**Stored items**
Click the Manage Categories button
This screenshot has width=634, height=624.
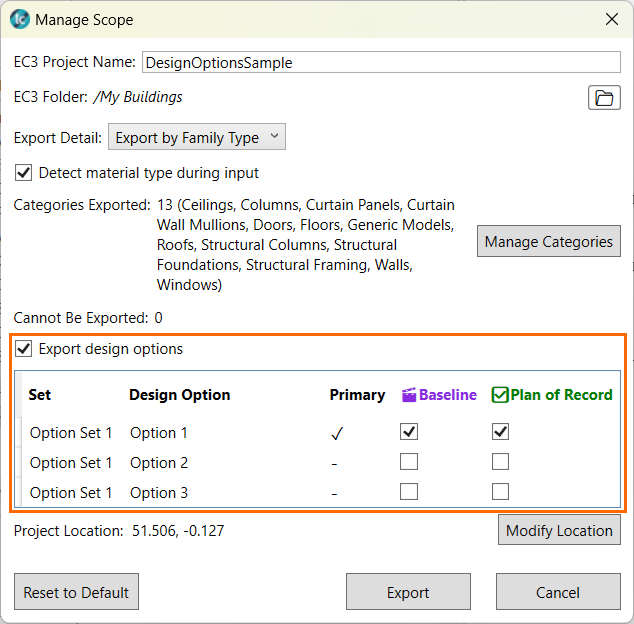[x=548, y=242]
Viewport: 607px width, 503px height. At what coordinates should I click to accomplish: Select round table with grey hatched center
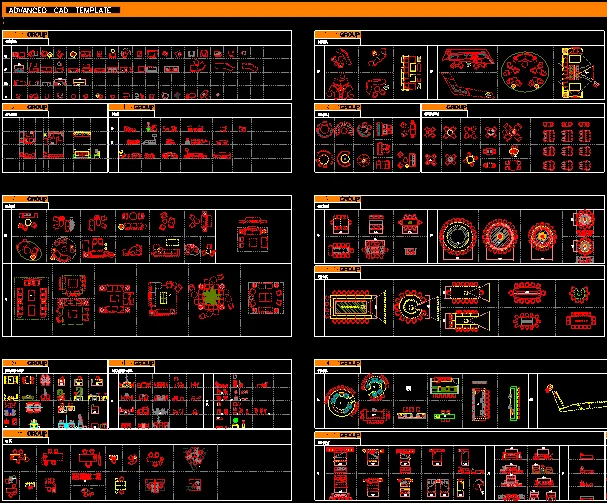click(499, 236)

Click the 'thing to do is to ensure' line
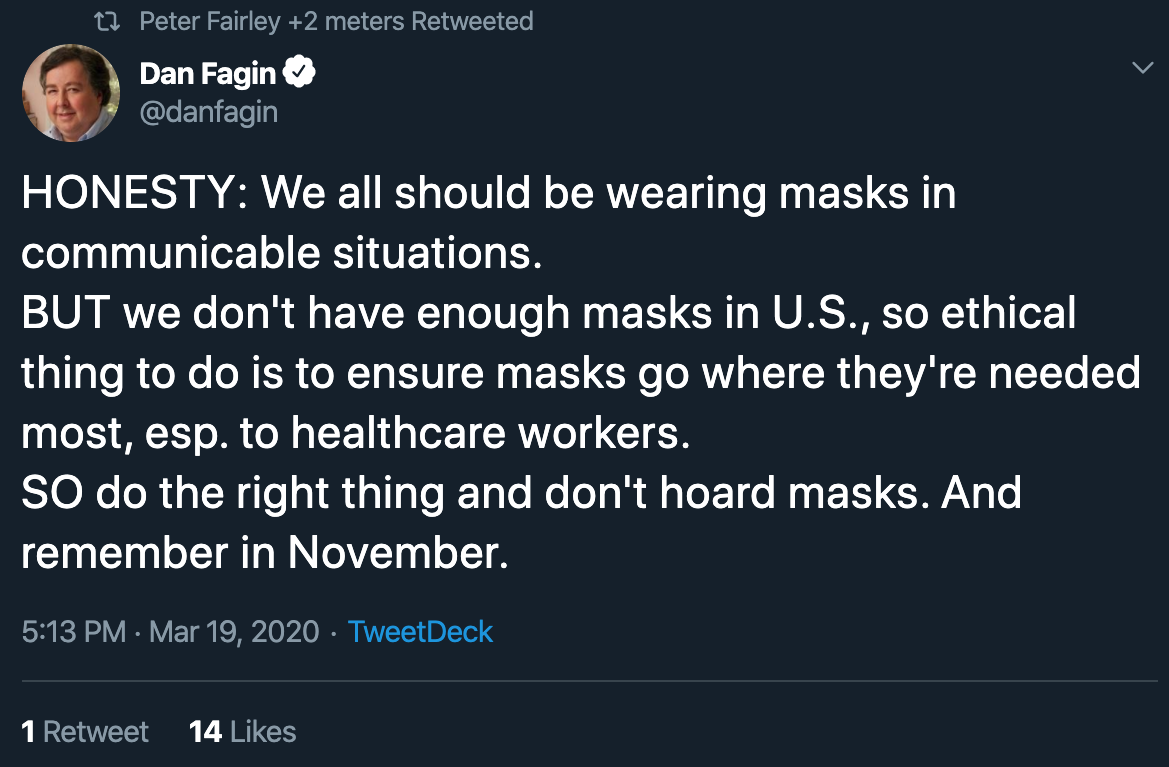[580, 373]
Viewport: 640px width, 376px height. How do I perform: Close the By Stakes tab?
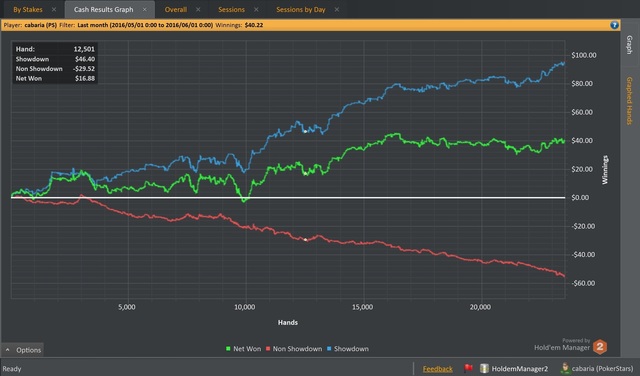pos(54,9)
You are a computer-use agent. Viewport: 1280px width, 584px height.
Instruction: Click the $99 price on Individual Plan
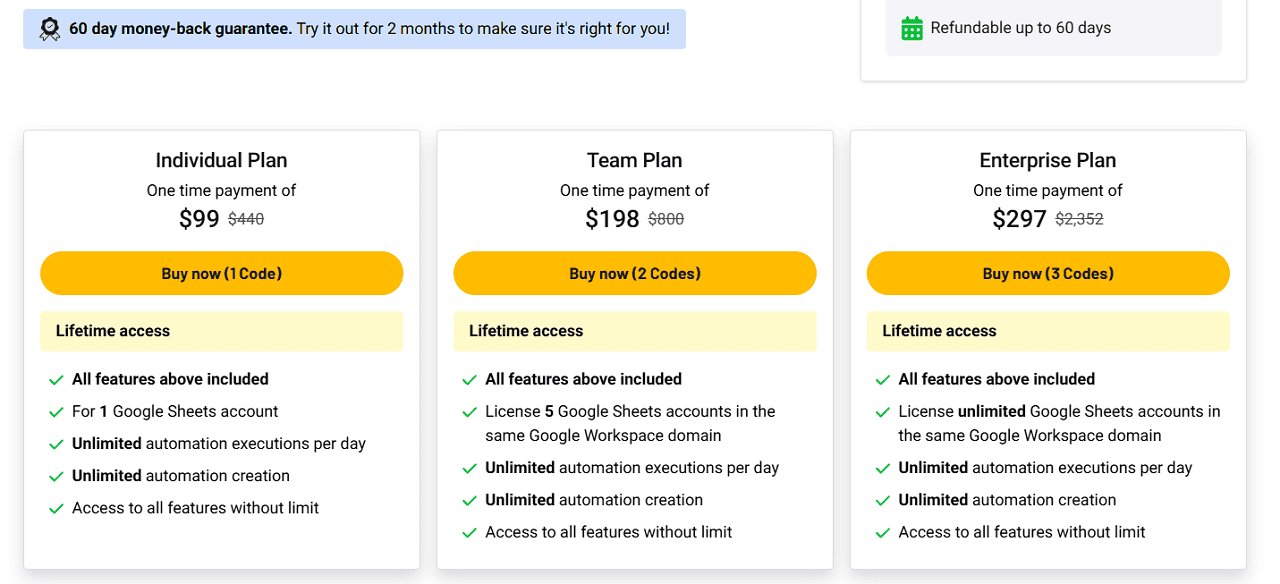click(x=199, y=218)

**Problem details**
Show each line above that contains the word "Viewport", copying it in full.

**Completed exercise**
Viewport: 607px width, 503px height. At what coordinates should I click to accomplish: Select round table with grey hatched center
Viewport: 640px width, 376px height. How do I perform: Close the By Stakes tab?
You are a computer-use agent. Viewport: 1280px width, 584px height.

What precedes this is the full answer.